DAY 69

Overfitting 📉📈⚖️

Diagnose the two biggest ML problems — overfitting and underfitting. Learn to detect them using the train vs test R² gap and build models that generalise perfectly.

⏱ 15 mins

⚡ +50 XP

Day 69: Overfitting and Underfitting

Why Should I Care?

Imagine three students preparing for an exam. Arjun barely studied — he scores 52% in practice and 50% in the real exam. Learned nothing. Sneha memorised every single answer from the practice paper — she scores 99% in practice but only 61% in the real exam when the questions changed slightly. Rohith actually understood the concepts — 93% in practice and 91% in the real exam. That is a good model. Your ML model is one of these three students every time you train it. Your job is to make it Rohith — every single time.

Core Concept

Overfitting means your model memorised the training data. It performs brilliantly on data it has seen and fails the moment anything changes. Underfitting means your model is too simple — it learned almost nothing and performs badly everywhere, training and testing both. A good fit means the model understood the real pattern — it generalises to new data and keeps its performance close on both sets. The train versus test gap tells you exactly which zone you are in. Gap above 0.10 means overfitting. Both scores low means underfitting. Small gap, high scores — that is the goal.

How It Works

After training, calculate R-squared on both the training set and the test set separately. Subtract to get the gap. Overfit looks like: Train 99%, Test 61% — large gap, red flag. Good fit looks like: Train 93%, Test 91% — small gap, both high. Underfit looks like: Train 52%, Test 50% — both low, model learned nothing. The goal is always small gap and high scores on both sides. That is the Rohith zone.

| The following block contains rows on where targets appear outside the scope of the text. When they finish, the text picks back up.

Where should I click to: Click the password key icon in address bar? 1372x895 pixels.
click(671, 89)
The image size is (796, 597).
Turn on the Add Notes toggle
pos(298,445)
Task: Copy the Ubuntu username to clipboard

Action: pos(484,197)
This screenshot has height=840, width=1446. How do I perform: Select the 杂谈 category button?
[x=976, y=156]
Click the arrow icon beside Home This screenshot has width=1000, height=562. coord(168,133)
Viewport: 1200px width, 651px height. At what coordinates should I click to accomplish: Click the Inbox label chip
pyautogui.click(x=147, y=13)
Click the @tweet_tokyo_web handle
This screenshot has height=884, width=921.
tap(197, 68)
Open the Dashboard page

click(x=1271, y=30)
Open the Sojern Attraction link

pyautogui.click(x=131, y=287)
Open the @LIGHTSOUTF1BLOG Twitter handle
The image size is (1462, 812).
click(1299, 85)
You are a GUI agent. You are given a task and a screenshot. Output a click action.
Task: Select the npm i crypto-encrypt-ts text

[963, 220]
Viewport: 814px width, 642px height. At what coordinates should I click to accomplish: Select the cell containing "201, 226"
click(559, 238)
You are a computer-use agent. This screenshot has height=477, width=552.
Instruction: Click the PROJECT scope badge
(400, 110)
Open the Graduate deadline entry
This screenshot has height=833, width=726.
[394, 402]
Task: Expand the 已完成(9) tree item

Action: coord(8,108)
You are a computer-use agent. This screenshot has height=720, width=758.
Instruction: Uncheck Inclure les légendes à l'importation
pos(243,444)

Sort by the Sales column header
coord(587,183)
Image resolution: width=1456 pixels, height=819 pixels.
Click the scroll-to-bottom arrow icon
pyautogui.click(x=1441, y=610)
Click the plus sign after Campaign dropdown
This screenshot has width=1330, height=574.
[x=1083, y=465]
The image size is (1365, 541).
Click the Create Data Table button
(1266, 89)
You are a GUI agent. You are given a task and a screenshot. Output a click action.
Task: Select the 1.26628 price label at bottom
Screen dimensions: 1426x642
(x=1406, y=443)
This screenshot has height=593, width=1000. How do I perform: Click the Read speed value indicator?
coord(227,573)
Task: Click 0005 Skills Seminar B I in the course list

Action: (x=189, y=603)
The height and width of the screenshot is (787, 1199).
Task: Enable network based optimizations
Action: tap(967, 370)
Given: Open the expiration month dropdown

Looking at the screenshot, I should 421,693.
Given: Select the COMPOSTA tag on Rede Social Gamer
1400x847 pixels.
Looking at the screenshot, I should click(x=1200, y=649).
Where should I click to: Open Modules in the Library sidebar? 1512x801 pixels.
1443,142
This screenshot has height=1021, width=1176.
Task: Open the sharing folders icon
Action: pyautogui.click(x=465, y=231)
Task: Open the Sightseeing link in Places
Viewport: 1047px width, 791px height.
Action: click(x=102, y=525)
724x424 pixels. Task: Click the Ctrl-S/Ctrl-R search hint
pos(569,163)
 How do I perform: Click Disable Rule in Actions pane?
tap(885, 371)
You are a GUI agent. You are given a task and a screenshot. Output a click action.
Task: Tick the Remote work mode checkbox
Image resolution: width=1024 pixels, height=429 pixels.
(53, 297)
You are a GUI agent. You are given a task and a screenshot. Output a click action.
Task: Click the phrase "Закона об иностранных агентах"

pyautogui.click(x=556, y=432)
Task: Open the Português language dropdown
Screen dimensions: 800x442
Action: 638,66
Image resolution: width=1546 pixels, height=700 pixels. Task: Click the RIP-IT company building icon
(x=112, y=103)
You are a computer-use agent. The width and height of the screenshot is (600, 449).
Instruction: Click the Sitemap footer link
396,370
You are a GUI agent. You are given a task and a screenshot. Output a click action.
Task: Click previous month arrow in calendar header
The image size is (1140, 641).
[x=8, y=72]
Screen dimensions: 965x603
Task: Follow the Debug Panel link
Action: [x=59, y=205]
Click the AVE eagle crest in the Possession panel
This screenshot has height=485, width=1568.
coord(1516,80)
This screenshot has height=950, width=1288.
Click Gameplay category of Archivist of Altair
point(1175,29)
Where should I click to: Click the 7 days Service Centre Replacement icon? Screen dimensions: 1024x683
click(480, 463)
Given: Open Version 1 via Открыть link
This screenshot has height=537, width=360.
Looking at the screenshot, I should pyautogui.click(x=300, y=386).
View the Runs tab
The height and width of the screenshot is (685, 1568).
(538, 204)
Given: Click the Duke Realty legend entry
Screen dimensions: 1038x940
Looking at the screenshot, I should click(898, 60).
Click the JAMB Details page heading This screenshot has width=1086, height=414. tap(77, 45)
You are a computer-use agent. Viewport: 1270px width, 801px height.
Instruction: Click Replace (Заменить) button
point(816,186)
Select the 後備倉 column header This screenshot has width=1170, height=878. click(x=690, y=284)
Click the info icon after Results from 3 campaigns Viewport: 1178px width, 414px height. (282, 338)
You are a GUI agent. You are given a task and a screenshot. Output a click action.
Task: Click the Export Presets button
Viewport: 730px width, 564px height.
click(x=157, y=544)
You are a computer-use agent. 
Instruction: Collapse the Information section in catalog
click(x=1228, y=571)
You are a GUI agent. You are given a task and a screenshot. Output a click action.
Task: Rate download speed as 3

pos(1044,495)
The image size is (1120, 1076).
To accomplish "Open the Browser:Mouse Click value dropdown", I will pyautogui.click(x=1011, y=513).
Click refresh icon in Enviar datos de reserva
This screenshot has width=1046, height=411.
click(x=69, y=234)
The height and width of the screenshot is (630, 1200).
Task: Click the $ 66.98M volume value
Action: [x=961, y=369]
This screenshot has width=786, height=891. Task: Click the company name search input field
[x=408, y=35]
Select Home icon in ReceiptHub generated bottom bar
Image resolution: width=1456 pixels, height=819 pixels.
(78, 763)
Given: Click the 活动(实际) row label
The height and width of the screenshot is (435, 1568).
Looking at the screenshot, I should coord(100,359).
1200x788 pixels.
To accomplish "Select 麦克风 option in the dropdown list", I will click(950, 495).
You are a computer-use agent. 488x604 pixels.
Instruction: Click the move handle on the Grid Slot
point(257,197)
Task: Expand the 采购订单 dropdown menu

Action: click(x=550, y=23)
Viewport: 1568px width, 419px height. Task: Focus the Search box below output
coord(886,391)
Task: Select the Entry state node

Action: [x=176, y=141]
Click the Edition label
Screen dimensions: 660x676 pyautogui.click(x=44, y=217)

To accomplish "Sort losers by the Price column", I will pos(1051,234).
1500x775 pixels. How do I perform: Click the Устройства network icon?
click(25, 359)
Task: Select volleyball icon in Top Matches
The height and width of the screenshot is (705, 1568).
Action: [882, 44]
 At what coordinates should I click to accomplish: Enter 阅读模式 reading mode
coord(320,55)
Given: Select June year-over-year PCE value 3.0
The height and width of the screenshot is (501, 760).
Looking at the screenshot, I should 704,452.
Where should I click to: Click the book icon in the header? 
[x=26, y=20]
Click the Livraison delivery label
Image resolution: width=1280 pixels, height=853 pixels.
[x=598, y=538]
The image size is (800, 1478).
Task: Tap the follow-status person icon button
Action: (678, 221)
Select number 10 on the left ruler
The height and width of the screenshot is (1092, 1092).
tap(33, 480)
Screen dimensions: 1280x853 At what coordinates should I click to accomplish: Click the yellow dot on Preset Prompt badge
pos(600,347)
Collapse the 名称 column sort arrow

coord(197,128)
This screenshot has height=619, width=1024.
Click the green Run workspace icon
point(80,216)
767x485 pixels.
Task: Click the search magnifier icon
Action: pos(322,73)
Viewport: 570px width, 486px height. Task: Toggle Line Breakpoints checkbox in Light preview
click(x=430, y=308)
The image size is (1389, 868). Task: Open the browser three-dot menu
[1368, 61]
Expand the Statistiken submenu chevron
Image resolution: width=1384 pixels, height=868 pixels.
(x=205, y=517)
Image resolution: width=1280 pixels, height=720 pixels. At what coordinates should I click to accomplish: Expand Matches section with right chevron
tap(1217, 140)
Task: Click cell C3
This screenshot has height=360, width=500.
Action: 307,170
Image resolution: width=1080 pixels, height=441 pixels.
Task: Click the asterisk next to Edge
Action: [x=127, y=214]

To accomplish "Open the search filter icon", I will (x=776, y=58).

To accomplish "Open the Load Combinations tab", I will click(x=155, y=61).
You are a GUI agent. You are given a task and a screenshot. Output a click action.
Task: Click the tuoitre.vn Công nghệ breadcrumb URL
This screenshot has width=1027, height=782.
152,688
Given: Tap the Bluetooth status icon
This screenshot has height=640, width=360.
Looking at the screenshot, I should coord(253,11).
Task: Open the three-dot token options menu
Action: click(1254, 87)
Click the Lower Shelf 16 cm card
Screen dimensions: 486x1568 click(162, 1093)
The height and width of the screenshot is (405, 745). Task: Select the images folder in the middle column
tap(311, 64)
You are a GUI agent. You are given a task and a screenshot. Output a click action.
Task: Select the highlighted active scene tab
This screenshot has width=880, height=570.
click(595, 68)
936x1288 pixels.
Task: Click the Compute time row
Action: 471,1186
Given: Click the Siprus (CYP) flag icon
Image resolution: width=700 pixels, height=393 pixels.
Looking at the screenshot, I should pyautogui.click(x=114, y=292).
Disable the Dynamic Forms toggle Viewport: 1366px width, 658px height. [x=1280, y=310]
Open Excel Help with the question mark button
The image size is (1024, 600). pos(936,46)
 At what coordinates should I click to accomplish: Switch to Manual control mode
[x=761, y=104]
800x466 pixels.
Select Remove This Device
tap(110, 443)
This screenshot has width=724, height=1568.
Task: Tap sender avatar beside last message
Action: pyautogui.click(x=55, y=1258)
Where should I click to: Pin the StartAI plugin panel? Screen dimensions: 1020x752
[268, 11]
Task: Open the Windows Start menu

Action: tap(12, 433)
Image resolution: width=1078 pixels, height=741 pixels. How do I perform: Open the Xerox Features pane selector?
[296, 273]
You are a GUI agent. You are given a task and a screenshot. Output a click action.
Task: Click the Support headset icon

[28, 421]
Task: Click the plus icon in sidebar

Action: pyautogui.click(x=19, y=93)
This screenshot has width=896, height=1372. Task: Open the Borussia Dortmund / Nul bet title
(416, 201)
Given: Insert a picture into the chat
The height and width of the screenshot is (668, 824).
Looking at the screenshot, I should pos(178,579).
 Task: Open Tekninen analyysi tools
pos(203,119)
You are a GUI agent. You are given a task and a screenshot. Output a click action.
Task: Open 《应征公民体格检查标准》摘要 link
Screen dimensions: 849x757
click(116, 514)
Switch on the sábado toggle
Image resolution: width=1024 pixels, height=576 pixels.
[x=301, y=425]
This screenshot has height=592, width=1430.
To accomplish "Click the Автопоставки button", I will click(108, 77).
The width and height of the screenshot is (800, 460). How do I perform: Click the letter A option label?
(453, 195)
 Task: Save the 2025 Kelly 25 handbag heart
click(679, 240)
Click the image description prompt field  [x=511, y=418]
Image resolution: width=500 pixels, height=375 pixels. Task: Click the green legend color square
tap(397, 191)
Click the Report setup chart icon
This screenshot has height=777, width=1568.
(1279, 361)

from sklearn.linear_model import LinearRegression
from sklearn.model_selection import train_test_split
from sklearn.metrics import r2_score
import numpy as np

X = np.array([[1],[2],[3],[4],[5],[6],[7],[8],[9],[10]])
y = np.array([20, 30, 35, 45, 55, 60, 68, 75, 80, 90])

X_train, X_test, y_train, y_test = train_test_split(
    X, y, test_size=0.2, random_state=42
)

model = LinearRegression()
model.fit(X_train, y_train)

train_score = r2_score(y_train, model.predict(X_train))
test_score  = r2_score(y_test,  model.predict(X_test))
gap         = train_score - test_score

print(f"Train R2 : {train_score:.2f}")
print(f"Test  R2 : {test_score:.2f}")
print(f"Gap      : {gap:.2f} -> {'Overfit' if gap > 0.1 else 'Good Fit'}")

Real World Connection

Think about how Netflix trains its recommendation model. If it overfits, it memorises your exact past watch history and recommends the same shows you already watched — useless. If it underfits, it recommends completely random shows with no logic — equally useless. The good fit finds the real pattern — you like thrillers, evening watch sessions, short episodes — and recommends something new you have never seen but will love. PUBG anti-cheat works the same way. Overfit to known cheats and it misses new ones. Underfit and it flags every good player. The sweet spot — small gap, high scores — is what keeps every real ML system working in production.

Examples

from sklearn.linear_model import LinearRegression
from sklearn.model_selection import train_test_split
from sklearn.metrics import r2_score
import numpy as np

X = np.array([[1],[2],[3],[4],[5],[6],[7],[8],[9],[10]])
y = np.array([20, 30, 35, 45, 55, 60, 68, 75, 80, 90])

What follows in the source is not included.